The Double Metaphone algorithm is a more general phonetic technique than Soundex (which is specifically designed for people's names), and is more sophisticated and context-sensitive than the original Metaphone algorithm.

Note:

the remainder of this documentation refers to 'Metaphone codes'. However, it is the Double Metaphone algorithm that is used throughout.

Metaphone codes are particularly useful where spelling discrepancies may occur in words that sound the same, for example, where information has been captured over the telephone. By considering the pronunciation of the string instead of the exact string value, many minor variances can be overcome. A Metaphone code is therefore a good alternative to the raw data value when performing a duplicate check, making it is easier to identify possible duplicate or 'equivalent' values.

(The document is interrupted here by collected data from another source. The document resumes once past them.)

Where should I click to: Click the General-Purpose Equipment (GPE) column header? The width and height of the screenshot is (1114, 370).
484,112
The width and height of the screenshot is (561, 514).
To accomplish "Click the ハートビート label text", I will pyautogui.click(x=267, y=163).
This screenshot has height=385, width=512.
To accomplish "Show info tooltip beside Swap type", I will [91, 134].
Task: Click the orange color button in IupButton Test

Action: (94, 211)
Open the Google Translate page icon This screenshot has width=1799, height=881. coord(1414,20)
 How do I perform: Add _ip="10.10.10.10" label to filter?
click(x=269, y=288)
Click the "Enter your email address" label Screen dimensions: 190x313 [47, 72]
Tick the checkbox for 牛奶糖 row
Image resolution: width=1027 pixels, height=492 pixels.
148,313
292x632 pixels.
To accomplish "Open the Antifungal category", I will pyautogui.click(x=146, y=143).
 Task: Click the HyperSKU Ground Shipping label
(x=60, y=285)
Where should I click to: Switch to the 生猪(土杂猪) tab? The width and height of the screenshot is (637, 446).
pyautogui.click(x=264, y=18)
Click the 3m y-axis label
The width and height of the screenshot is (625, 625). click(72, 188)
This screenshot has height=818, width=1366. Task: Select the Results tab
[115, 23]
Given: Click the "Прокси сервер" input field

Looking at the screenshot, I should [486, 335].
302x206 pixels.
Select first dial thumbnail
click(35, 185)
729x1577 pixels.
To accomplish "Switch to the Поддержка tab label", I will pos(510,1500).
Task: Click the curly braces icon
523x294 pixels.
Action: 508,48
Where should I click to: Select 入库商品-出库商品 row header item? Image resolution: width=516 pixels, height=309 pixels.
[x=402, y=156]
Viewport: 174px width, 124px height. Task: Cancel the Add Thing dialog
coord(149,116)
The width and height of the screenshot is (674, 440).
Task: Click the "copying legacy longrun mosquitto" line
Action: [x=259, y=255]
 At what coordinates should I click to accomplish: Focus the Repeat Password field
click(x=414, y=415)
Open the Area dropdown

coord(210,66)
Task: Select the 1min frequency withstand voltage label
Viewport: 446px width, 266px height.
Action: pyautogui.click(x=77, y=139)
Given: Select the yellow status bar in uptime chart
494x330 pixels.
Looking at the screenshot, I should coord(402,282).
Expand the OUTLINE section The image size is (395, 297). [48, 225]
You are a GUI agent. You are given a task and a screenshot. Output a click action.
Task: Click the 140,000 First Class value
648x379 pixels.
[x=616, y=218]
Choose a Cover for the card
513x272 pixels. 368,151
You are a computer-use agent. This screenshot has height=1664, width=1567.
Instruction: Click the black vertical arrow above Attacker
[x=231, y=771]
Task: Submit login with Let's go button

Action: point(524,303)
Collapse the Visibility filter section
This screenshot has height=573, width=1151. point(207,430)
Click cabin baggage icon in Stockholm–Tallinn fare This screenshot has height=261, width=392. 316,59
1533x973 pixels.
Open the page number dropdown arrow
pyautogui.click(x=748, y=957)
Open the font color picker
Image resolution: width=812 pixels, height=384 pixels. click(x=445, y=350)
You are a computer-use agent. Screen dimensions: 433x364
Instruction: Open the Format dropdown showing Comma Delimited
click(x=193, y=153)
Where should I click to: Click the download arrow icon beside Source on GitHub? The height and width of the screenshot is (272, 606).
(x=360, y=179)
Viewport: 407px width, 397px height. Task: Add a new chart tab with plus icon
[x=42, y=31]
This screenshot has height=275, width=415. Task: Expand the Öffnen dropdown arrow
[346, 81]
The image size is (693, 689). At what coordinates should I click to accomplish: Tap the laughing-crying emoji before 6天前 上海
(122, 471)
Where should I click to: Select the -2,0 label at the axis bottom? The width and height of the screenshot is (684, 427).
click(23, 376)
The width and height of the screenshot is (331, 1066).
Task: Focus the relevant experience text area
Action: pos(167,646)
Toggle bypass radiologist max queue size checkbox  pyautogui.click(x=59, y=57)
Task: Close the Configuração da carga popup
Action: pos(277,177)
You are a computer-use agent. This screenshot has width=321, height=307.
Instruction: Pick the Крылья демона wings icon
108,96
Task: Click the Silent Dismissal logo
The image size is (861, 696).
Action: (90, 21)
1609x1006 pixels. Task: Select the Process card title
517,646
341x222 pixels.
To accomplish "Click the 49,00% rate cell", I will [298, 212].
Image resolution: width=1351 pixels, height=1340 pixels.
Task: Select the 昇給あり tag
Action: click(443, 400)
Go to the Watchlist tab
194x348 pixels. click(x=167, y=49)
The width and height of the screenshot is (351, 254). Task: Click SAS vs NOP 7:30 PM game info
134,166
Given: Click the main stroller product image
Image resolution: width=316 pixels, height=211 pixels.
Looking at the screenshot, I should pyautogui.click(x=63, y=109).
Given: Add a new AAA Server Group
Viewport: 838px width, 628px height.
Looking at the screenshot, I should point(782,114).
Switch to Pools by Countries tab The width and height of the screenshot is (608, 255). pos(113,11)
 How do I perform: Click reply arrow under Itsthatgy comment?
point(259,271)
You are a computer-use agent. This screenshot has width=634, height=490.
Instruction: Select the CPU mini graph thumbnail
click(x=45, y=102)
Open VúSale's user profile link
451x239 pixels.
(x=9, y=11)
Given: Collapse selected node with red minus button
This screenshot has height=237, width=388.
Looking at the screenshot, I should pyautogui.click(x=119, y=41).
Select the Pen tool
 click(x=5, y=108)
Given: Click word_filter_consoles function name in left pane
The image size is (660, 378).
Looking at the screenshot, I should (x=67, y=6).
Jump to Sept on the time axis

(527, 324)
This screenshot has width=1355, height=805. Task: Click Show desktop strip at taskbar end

The processor allows you to specify the maximum length of the Metaphone code (up to a maximum of 12 characters) so that it can be focused solely on the first few syllables or words of complex data rather than the entire column, and so that you can control the sensitivity of the phonetic similarity between values.

The following table describes the configuration options:

Configuration Description

Inputs

Specify any String or String Array attributes.

Note that if you input an Array attribute, the transformation will be applied to all array elements, and an Array attribute will be output.

Options

Specify the following options:

  • Maximum result length: allows you to vary the maximum length of the Metaphone code to be produced. Specified as a Number from 1-12. Default value: 12.

Outputs

Describes any data attribute or flag attribute outputs.

Data Attributes

The following data attributes are output:

  • [Attribute Name].Metaphone: a new attribute with the Metaphone code derived from the input attribute. Value is derived from the original attribute value, converted to its Metaphone code.

Flags

None.

The Metaphone transformation processor presents no summary statistics on its processing.

In the Data view, each input attribute is shown with its new derived Metaphone attribute to the right.

Output Filters

None. All records input are output.

Example

This example uses the Metaphone processor to transform the NAME attribute in the Customers table. In this case, the default maximum length of 12 characters was used:

NAME (asc) NAME.Metaphone

James TODTENHAUPT

JMSTTNPT

James WYLIE

JMSL

James WYLLIE

JMSL

Jane MCCULLOCH

JNMKLK

Jane MCLACHAN

JNMKLKN

Jane MCWILLAIM

JNMKLM

Jane MILLIGAN

JNMLKN

Note that James WYLIE and James WYLLIE have the same Metaphone code.